Source passage:
++++

While such straightforward accounting might provide P/C insurers with a good story to tell during these scandal-plagued days, the dual sets of books also present finance chiefs with a daunting investor-relations challenge.
Break Out the Tranquilizer Guns
Industry watchers point out that property/casualty CFOs have always had a complex accounting story to tell. But these days, those finance chiefs must tell that story while also finding ways to calm investor anxieties about the increasingly volatile risks that insurers face.
The knock-on effect from terrorist attacks and the Enron bankruptcy — not to mention asbestos-related lawsuits — has hit insurers hard. The estimates of insured losses associated with 9/11, for instance, continue to rise. On June 18, the Insurance Services Office upped its estimate of covered property losses caused by the attacks from $16.6 billion to $20.3 billion.
Granted, regulators are allowing insurers to exclude terrorism on new policies. But according to several estimates, carriers are still on the hook for about $40 billion for losses related to the September 11 attacks.
Then there’s the Enron collapse, which has spurred shareholders of other troubled corporations to sue directors and officers. The corporations, in turn, bring those D&O claims to insurers like Chubb.
D&O claims aren’t likely to go down anytime soon, that’s for sure. U.S. participants in a Tillinghast-Towers Perrin study of 2,130 companies said they paid an average of $5.65 million to D&O claimants in 2001. That’s a big increase over the average $3.23 million payout in 2000. What’s more, SEC Chairman Harvey Pitt’s recent call to make CEOs and CFOs civilly liable for the information in annual reports and 10-Ks will no doubt lead to more D&O suits.
Admittedly, insurers have responded to mounting claims costs with some pretty stiff premium increases. For example: D&O carriers hit corporate buyers with an average 29 percent premium boost last year, according to the Tillinghast study.
Indeed, premiums for P/C coverage in general have soared since then. According to a recent CFO.com poll, more than half of 200 respondents saw their premiums ascend by 50 percent to 100 percent, with 8 percent of the respondents reporting boosts of 200 percent or more.
How High the Boon?
High as those premiums have climbed, however, insurance CFOs are pondering whether they’re steep enough to cover the potential cost of future claims. That’s particularly true in the current low-interest-rate environment, in which insurers’ bond-heavy portfolios are struggling to cough out adequate investment income.
Carriers can’t count on big capital gains and interest income to subsidize premiums these days, notes the I.I.I.’s Hartwig. He predicts that P/C industry investments will kick out 5 percent to 6 percent less income this year, following a 9 percent drop in 2001.

++++

Saved entries
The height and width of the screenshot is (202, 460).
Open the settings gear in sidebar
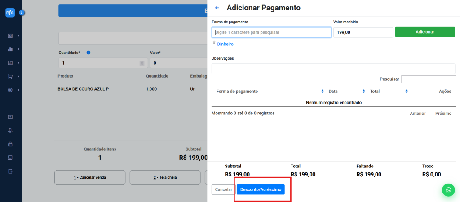tap(10, 90)
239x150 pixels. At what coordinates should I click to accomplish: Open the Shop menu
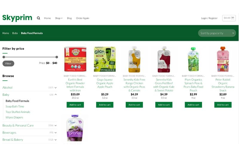point(59,18)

++++

Work item: In the insurance text, what new estimate of covered property losses from the attacks did the Insurance Services Office announce on June 18? These items have no connection to the insurance text.

Completed task: $20.3 billion, up from $16.6 billion.